Sunday 20 September 2009

Avoiding the left turn wipeout

The last in my short series of gaffer-tape enabled videos from the handlebars of my bike.

If I had the money, I'd spend it on one of these point of view cameras, and mount it on my helmet. Since the one that I want costs $600, I think I will just sit that purchase out. However, as this video shows, they might have their uses.

In this short video, I deftly avoid being taken out by a car turning left in front of me. There's several reasons for that - I was awake and noticed early on that the driver was indicating a turn; the driver gave plenty of notice that they wanted to turn, and the driver noticed me and slowed almost to a stop in case I went shooting down the inside. In short, two sensible and polite people saved the day.

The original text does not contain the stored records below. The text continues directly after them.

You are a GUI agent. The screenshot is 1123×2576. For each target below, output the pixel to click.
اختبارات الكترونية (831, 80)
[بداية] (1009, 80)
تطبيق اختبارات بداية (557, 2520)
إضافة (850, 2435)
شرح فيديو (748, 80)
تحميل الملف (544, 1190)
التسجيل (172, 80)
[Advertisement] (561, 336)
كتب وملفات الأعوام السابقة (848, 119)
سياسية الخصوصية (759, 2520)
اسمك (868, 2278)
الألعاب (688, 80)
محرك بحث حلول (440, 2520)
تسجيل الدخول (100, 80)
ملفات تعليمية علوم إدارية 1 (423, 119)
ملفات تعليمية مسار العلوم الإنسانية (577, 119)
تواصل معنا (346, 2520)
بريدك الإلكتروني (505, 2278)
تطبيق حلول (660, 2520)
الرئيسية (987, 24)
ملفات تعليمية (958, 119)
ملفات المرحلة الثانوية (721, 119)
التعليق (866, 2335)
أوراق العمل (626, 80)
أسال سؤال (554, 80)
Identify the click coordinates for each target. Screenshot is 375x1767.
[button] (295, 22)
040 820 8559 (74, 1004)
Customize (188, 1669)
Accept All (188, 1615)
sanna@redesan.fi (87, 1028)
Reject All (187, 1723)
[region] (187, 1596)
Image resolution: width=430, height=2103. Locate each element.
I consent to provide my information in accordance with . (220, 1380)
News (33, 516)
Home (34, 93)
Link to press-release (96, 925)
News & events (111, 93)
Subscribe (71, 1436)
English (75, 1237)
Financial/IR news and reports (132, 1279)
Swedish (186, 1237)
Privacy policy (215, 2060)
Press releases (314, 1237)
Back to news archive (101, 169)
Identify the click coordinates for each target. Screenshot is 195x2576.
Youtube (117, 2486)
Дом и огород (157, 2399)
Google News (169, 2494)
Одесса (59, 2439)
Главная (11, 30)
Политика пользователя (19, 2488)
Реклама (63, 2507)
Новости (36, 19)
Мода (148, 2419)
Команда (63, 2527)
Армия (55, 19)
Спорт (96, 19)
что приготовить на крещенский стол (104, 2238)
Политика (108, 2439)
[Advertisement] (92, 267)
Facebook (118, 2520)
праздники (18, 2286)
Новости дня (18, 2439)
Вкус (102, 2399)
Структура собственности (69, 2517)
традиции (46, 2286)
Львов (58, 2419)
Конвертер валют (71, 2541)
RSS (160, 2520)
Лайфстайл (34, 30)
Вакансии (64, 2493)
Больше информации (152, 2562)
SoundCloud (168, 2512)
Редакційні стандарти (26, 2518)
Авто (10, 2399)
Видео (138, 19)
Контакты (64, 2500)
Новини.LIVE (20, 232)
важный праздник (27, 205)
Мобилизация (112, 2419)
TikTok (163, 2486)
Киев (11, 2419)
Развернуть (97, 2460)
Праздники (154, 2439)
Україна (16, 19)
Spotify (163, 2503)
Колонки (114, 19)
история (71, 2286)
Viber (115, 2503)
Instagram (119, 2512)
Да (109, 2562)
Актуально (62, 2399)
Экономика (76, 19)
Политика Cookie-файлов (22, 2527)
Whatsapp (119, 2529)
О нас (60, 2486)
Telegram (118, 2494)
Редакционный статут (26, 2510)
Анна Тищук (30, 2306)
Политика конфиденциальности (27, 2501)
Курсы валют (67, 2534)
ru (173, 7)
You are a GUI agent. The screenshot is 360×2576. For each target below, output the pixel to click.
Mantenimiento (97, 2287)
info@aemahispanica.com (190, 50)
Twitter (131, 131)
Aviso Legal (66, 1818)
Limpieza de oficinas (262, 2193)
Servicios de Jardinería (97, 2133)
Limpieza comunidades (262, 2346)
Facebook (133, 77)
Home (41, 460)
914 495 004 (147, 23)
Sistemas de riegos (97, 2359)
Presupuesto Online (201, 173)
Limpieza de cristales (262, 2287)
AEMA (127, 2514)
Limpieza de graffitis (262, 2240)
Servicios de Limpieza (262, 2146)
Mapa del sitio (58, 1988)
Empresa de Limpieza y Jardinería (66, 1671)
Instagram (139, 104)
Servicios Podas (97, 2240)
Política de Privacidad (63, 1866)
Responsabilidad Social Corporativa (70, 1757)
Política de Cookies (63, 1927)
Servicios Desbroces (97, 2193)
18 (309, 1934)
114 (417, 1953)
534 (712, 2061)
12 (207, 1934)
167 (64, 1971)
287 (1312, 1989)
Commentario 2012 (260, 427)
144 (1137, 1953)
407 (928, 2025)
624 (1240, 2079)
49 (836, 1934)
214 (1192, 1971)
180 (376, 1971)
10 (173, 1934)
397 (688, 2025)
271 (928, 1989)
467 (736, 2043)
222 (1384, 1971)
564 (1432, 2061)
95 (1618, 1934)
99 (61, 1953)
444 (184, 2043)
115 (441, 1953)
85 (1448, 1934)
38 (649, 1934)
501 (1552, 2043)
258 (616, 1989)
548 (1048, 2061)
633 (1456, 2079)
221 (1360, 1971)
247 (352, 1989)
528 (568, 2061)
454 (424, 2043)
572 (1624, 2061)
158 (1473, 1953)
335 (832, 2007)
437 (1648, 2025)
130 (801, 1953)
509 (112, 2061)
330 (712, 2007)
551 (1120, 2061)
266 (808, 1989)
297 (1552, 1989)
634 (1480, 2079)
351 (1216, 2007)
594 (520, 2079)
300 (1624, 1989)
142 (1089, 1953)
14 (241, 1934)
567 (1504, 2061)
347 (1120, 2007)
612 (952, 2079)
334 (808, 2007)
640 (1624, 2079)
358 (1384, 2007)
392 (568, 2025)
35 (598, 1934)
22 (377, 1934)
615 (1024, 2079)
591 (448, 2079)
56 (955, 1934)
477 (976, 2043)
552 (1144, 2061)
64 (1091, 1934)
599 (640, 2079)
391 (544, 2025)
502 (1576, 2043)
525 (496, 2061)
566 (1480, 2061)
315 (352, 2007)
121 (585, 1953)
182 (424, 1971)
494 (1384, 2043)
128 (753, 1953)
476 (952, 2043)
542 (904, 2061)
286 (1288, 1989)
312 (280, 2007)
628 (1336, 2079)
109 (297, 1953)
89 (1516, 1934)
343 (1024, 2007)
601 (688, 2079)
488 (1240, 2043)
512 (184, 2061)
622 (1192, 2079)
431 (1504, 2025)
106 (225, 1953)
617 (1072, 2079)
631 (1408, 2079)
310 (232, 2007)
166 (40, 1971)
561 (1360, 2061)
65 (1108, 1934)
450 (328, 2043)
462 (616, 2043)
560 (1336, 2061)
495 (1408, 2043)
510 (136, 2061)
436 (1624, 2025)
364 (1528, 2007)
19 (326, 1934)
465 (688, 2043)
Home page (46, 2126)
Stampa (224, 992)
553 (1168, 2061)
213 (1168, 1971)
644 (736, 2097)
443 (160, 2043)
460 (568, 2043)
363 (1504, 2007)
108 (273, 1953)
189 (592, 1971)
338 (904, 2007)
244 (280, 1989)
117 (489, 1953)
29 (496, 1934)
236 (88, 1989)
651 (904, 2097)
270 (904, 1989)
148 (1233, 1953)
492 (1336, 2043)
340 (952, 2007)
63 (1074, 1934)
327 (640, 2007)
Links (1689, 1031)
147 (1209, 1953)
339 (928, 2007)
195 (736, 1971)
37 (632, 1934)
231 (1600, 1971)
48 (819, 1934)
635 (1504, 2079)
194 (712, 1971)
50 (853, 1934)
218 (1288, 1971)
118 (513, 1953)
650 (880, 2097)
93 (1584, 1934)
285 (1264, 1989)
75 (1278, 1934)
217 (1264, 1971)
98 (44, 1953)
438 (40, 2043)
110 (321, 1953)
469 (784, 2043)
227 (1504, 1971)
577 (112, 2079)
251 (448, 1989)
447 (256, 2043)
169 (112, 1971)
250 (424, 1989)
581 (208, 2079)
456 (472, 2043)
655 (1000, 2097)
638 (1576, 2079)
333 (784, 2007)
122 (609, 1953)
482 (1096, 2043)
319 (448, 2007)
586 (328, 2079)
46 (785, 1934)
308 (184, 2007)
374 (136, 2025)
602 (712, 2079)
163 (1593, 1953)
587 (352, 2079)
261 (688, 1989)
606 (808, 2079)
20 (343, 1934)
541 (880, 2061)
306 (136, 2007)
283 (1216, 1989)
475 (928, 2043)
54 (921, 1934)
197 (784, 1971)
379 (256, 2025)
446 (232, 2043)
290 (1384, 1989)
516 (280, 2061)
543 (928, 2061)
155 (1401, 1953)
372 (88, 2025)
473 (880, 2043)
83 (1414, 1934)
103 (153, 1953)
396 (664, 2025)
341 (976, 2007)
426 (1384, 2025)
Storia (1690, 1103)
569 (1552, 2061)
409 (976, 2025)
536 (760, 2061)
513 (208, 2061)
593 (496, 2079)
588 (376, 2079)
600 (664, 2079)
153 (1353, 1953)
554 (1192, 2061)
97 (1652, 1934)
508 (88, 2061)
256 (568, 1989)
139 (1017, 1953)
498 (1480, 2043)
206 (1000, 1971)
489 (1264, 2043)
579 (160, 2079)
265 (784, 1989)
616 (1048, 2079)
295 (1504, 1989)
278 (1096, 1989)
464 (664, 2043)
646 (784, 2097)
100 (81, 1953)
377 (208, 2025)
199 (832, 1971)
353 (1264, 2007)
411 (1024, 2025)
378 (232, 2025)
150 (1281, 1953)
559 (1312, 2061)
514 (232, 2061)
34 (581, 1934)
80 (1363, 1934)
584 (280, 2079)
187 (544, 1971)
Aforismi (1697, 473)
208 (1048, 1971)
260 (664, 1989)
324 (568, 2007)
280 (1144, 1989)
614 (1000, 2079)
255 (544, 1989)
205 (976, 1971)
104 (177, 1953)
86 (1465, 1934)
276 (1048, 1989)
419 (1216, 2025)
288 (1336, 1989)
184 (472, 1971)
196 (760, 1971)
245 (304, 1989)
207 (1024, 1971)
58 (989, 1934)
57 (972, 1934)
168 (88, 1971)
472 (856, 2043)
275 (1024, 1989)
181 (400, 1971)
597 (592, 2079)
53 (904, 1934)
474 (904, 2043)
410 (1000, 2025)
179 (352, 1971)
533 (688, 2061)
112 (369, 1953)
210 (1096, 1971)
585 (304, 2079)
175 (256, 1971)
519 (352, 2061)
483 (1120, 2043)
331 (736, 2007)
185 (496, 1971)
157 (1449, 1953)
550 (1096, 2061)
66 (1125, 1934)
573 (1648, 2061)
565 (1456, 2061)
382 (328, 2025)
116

Where it all goes pear shaped is when you have drivers that go flying past you, then turn rapidly across your bows with minimal if any indicating. The worst are impatient drivers who can't bear to wait for 4 or 5 seconds, and think that their WRX/other wanky sports car is fast enough to get in front and turn the corner before the slow old cyclist gets to that same corner. What many don't appreciate is that a good cyclist can be doing 40km/h or more on a stretch like this - a stretch where the speed limit is only 50. A legal speed advantage of less than 10km/h isn't enough to get a car far enough in front to turn safely - that is, without getting a bike embedded in the rear panel.

This is one of the more common bike/car prang types. Many would say that the solution is patience, but I always tend to think that this would be the answer - if I could work out how to ride with both hands off the bars and fire a few rounds through the back window without falling over.

I'm sure bus drivers experience similarly stupid behaviour in bus lanes, where cars come flying up on their right, then duck across in front of the bus in order to take a left turn. There must be a few buses currently in the repair shop getting a crushed WRX removed from under their front suspension.